A outra obra, que vai muito além do livro de Roth, é o filme Two lovers, de James Gray. Um sujeito coloca sua vida nas mãos de uma mulher de prestígio — ela tem prestígio porque o convida a entrar em seu mundo, mas não o suficiente, como se ficasse para sempre na vitrine. Você pode ver e sonhar, mas não pode encostar nem possuir. Ao final, o sujeito fica com outra mulher, uma oportunidade mais encaixada em sua realidade. Minha única crítica ao filme é que a transição de uma mulher para outra se dá em mais ou menos cinco minutos, e isso é muito pouco tempo para a verdadeira noche oscura em que consiste essa transição. Não se cai na real em cinco minutos. Não se abandona a idéia e a esperança do duplo angélico pessoal, em que se possui certeiramente os objetos de maior prestígio, em nome da famosa vida real, assim tão rapidamente.

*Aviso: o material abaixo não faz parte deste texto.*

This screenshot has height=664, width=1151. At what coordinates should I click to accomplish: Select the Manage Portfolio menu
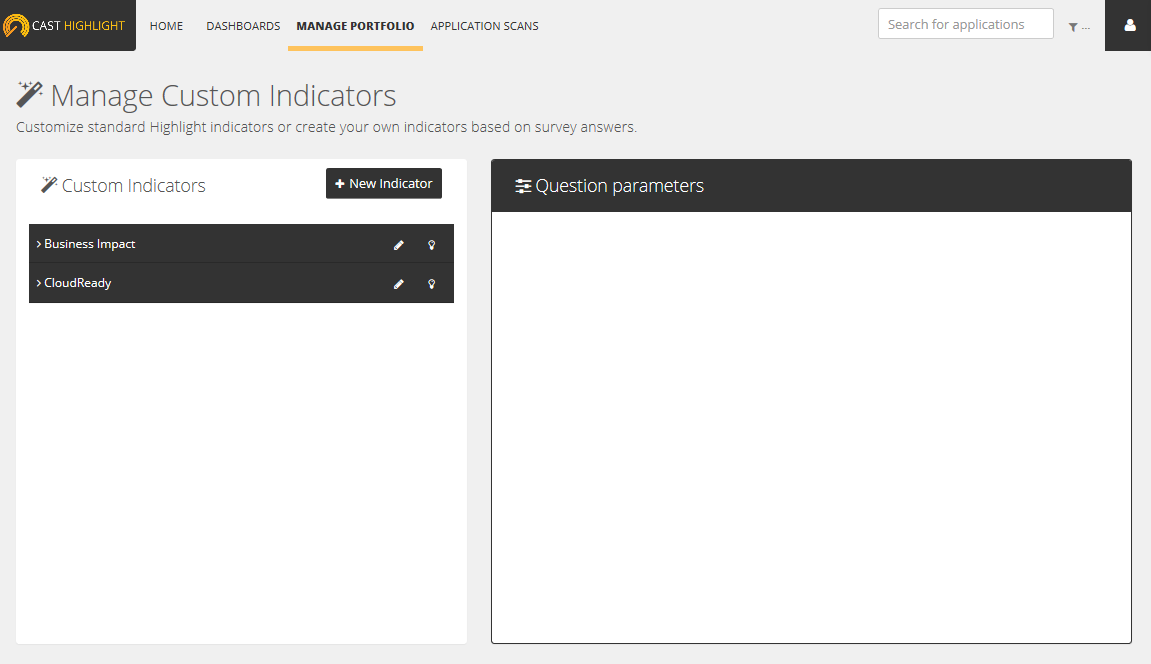(x=355, y=26)
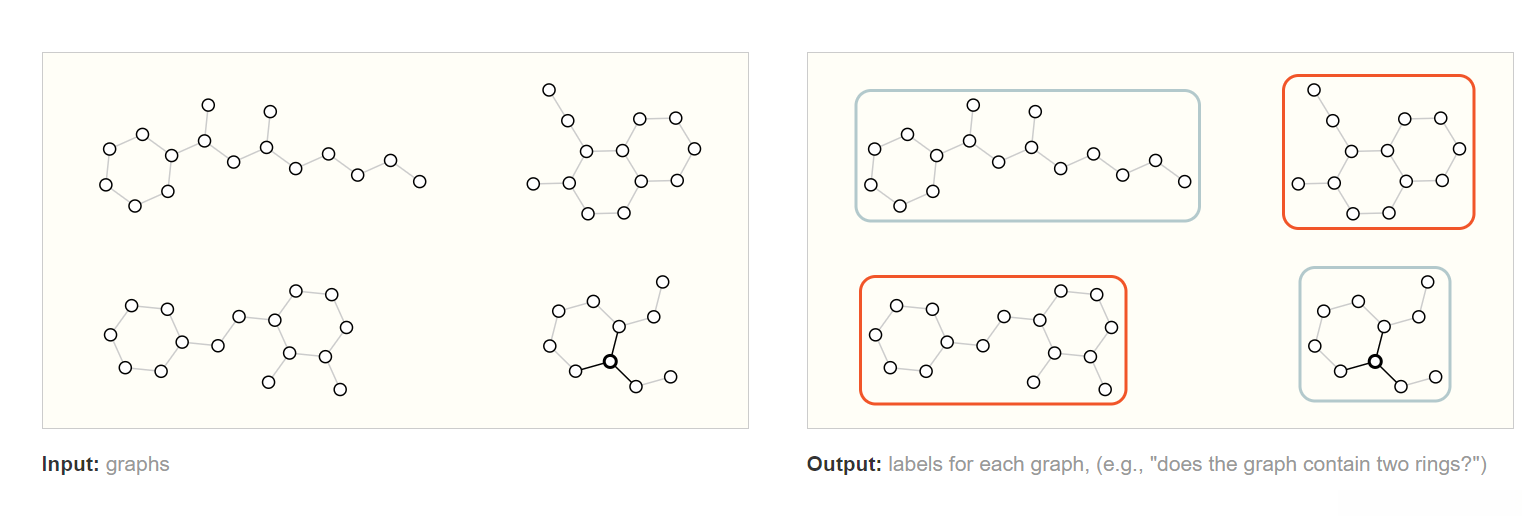Click topmost node inside top-right orange Output box

(1314, 90)
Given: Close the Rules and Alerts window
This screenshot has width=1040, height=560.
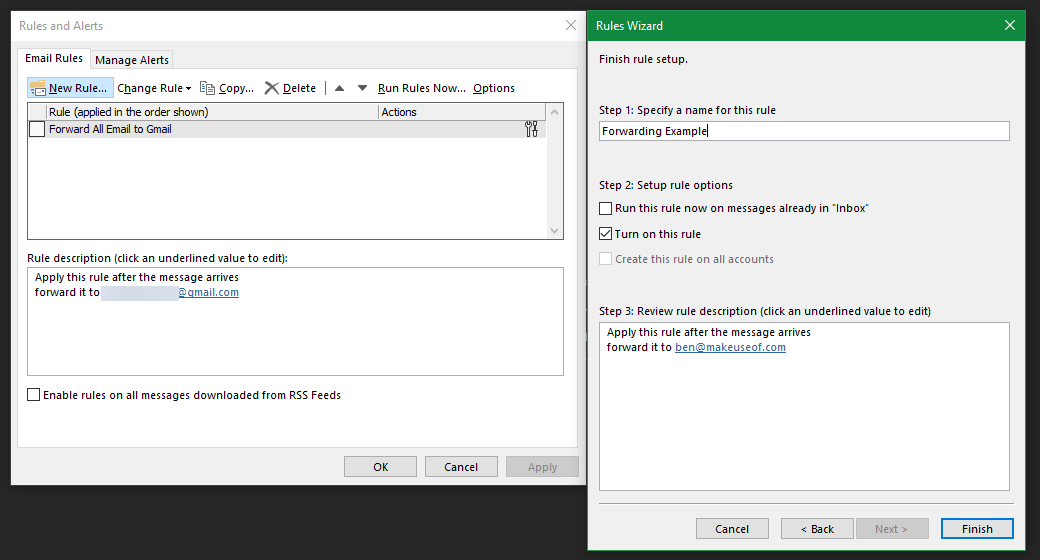Looking at the screenshot, I should pyautogui.click(x=571, y=25).
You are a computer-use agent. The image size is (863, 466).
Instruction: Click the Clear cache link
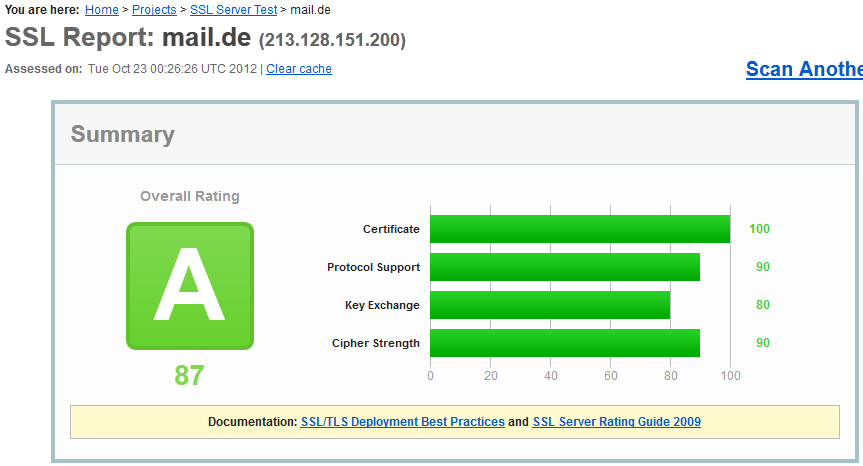click(298, 69)
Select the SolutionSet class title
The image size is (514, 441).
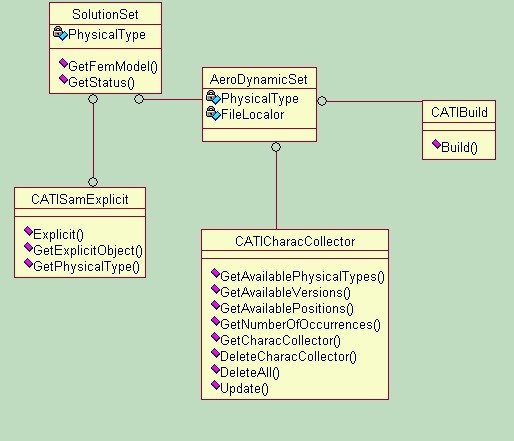pyautogui.click(x=105, y=14)
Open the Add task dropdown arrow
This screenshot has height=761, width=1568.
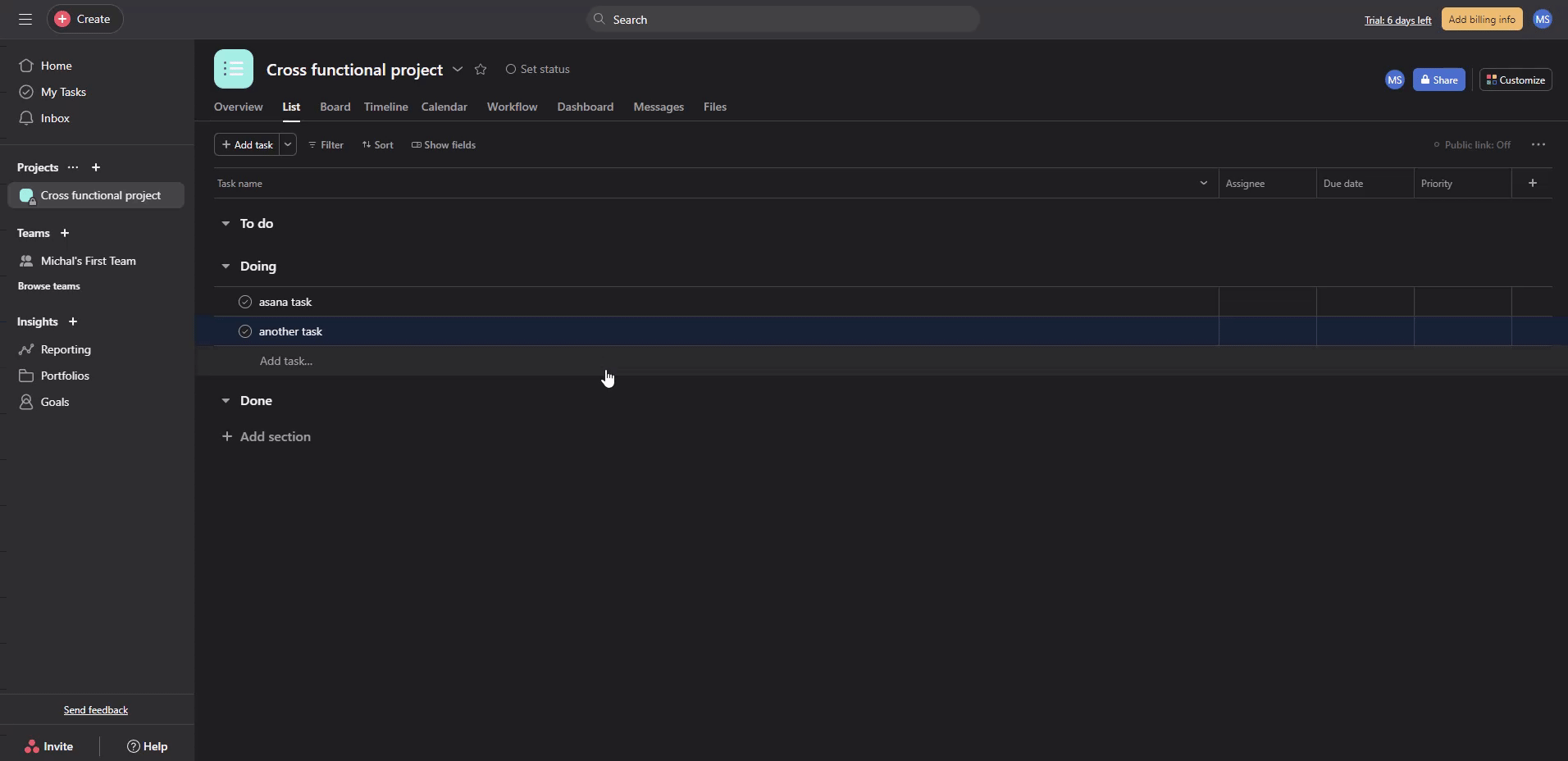[x=288, y=144]
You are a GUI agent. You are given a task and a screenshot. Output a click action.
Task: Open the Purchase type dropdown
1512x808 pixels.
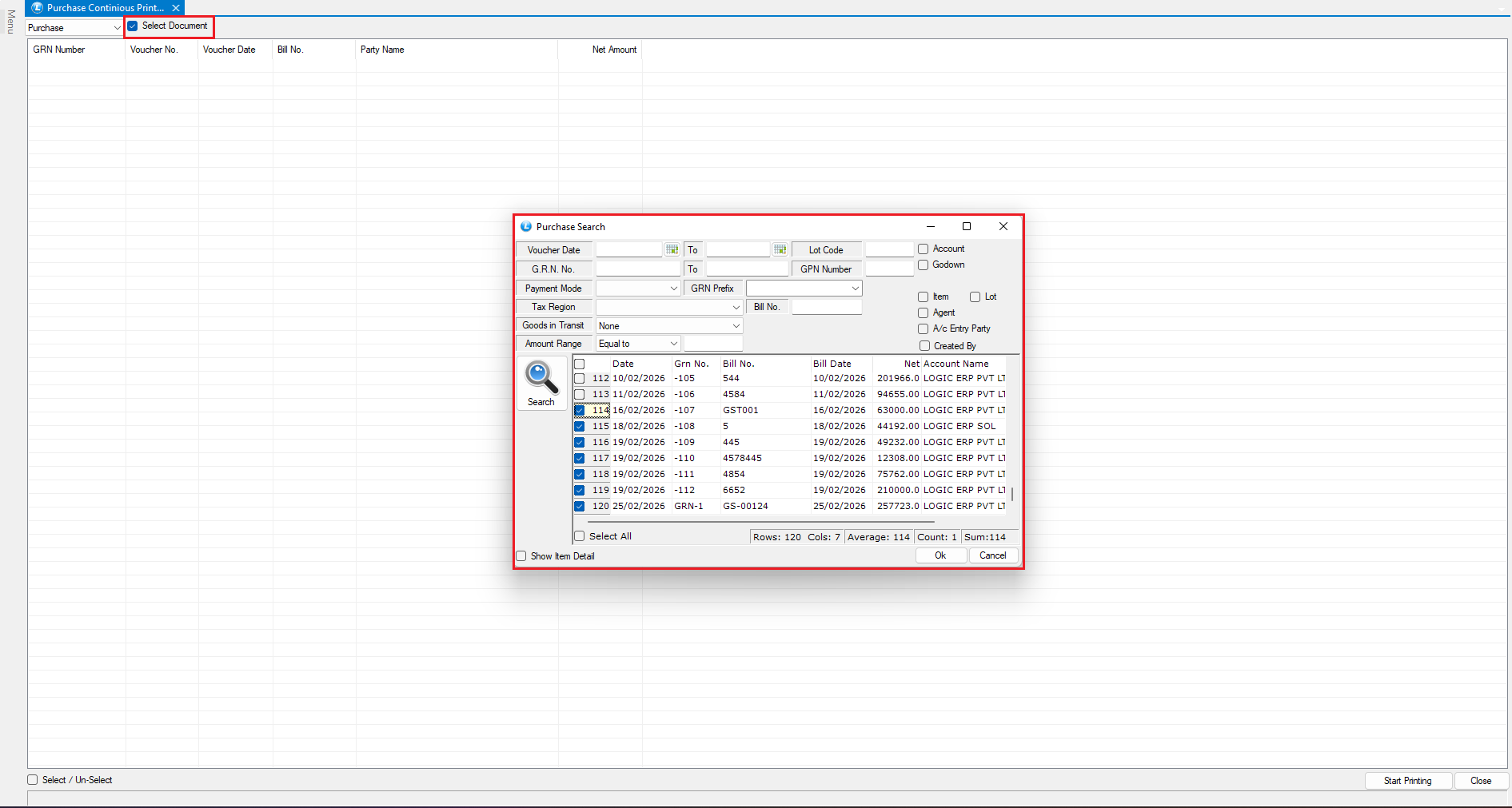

Tudo isso significa que a auto-imagem deve ser abandonada? Francamente, sim. O que quero dizer é que a busca direta por uma auto-imagem que tenha um fundamento absolutamente próprio é uma futilidade. Ela vai sempre redundar na criação de um duplo angélico, porque ser “você mesmo” é “não ser os outros”, e você quer que esse fundamento tenha o poder de afetar os outros sem que você seja afetado. Perguntar-se por um fundamento do eu é a mesma coisa que perguntar: “em que ponto eu apenas afeto e ninguém me afeta?” Eu acho que é preciso abdicar dessa pergunta, e que alguma coisa verdadeiramente sua apenas surgirá quando você parar de pensar no assunto e se concentar em fazer alguma coisa muito bem. Todos os grandes autores, por exemplo, estavam obcecados pelos assuntos de que tratavam, não por “deixar sua marca pessoal”. Essa marca veio como decorrência de seu amor por outra coisa, exatamente como o orgasmo vem em decorrência do desejo pela outra pessoa, e não do desejo pelo orgasmo; ou como o bom paladar vem do desejo do cozinheiro de agradar o cliente, e não do desejo de impor sua própria concepção de comida. Nossa imagem, aquela que afeta mais aos outros, e positivamente (já repararam que o mal sempre parece impessoal? Isso vem de seu caráter de privação), aparece quando nos preocupamos com as coisas que fazemos e com os próprios outros, e não quando tentamos fazer algo diretamente pessoal.